Village in Florida, US

Indian Creek is a village, gated community, golf course community, and man-made barrier island in Miami-Dade County, Florida, United States. It has 41 residential home sites and the Indian Creek Country Club, which takes up most of the land on the island. The village is part of the Miami metropolitan area of South Florida. The concentration of highly affluent people on the island has earned it the nickname "Billionaire Bunker". The population was 84 at the 2020 census. The village has its own government and law enforcement.

==History==
The island of Indian Creek was said to have been created in the 1900s via dredging, due to excavation of drainage for Biscayne Bay, and was an uninhabited and underdeveloped mangrove forest until 1928, when the country club and housing lots were established after a group of Midwestern businessmen bought the island as a real estate venture. The Village of Indian Creek was an unincorporated area until it was incorporated by an act of the Florida Legislature on May 17, 1939, at which point the island had 17 residents and the country club had 180 members. For many years, the island served as a space for vacation rentals for the Miami-area elite, until recent years when elite residents from outside the area began living there full-time.

The golf course on the island was originally built in 1930, and was originally designed by William Flynn, though it suffered from drainage issues for decades and was renovated by Dick Wilson and had tinkering in its history. In 2022, the course was rebuilt by architect Andrew Green, which corrected the drainage issues. In 2025, it was rated the 23rd best golf course in Florida by Golf Digest.

In March 2026, Mark Zuckerberg and Priscilla Chan purchased a home on the island for a Miami-Dade County record of $170 million. It was an unfinished home that had an asking price of $200 million.

==Geography==
The Village of Indian Creek is located in northeastern Miami-Dade County. It occupies an island bordered by Biscayne Bay to the west, Indian Creek to the south and east, and Indian Creek Lake to the north. Neighboring communities are Bay Harbor Islands to the north, Surfside to the east, Miami Beach to the south, and North Miami to the west, across Biscayne Bay. Automobile access is via a bridge from Surfside.

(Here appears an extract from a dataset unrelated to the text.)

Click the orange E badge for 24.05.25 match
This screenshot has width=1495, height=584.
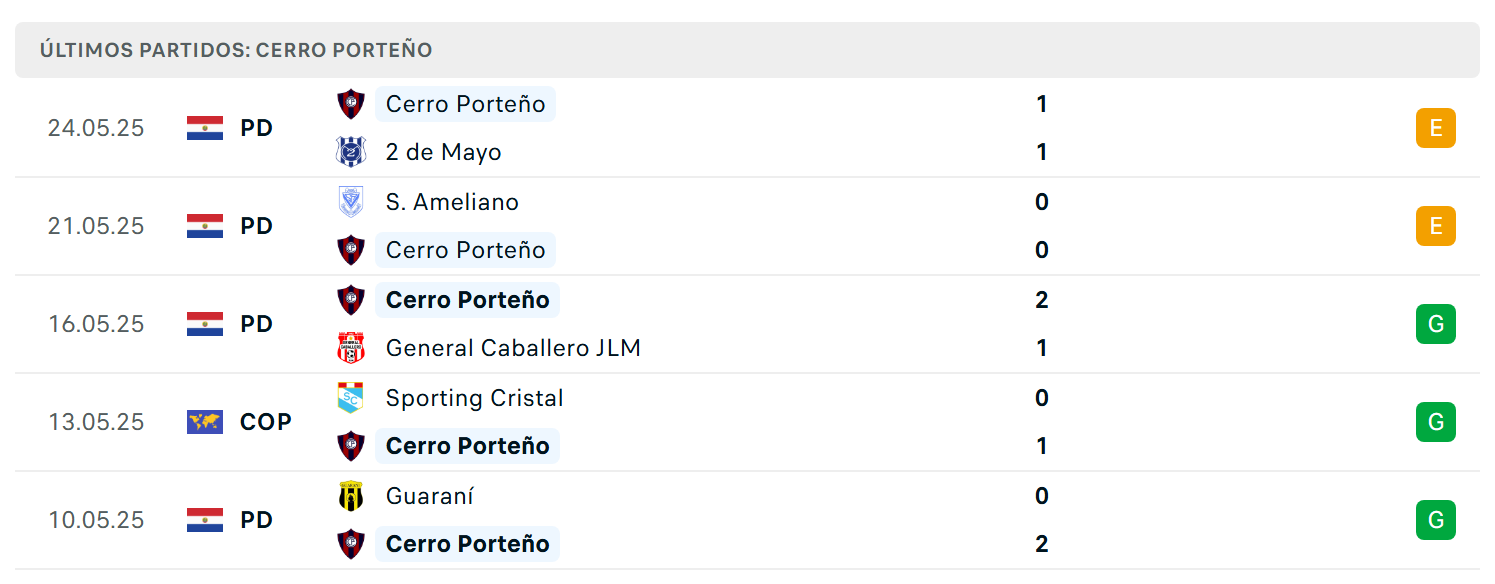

According to the United States Census Bureau, the village has a total area of 0.47 sqmi. 0.43 sqmi of it are land and 0.04 sqmi of it (8.55%) are water.

The island is connected by a bridge which connects the island to Surfside, Florida, and is guarded by a police checkpoint that turns away non-residents and unauthorized persons from visiting the island. The island has only one road, Indian Creek Island road, a 1.6 mi private two-lane road that goes from the east to the west side of the island and connects the homes and the country club.

===Climate===

North Miami Beach has a tropical climate, similar to the climate found in much of the Caribbean. It is part of the only region in the 48 contiguous states that falls under that category. More specifically, it generally has a tropical rainforest climate (Köppen climate classification: Af), bordering a tropical monsoon climate (Köppen climate classification: Am).

==Demographics==

Historical population
| Census | Pop. | Note | %± |
| 1940 | 17 |  | — |
| 1950 | 46 |  | 170.6% |
| 1960 | 62 |  | 34.8% |
| 1970 | 82 |  | 32.3% |
| 1980 | 103 |  | 25.6% |
| 1990 | 44 |  | −57.3% |
| 2000 | 33 |  | −25.0% |
| 2010 | 86 |  | 160.6% |
| 2020 | 84 |  | −2.3% |
U.S. Decennial Census

===2010 and 2020 census===

Indian Creek racial composition (Hispanics excluded from racial categories) (NH = Non-Hispanic)
| Race | Pop 2010 | Pop 2020 | % 2010 | % 2020 |
|---|---|---|---|---|
| White (NH) | 61 | 46 | 70.93% | 54.76% |
| Black or African American (NH) | 0 | 0 | 0.00% | 0.00% |
| Native American or Alaska Native (NH) | 0 | 0 | 0.00% | 0.00% |
| Asian (NH) | 1 | 5 | 1.16% | 5.95% |
| Pacific Islander or Native Hawaiian (NH) | 0 | 0 | 0.00% | 0.00% |
| Some other race (NH) | 0 | 2 | 0.00% | 2.38% |
| Two or more races/Multiracial (NH) | 0 | 9 | 0.00% | 10.71% |
| Hispanic or Latino (any race) | 24 | 22 | 27.91% | 26.19% |
| Total | 86 | 84 |  |  |

As of the 2020 United States census, there were 84 people, 12 households, and 10 families residing in the village.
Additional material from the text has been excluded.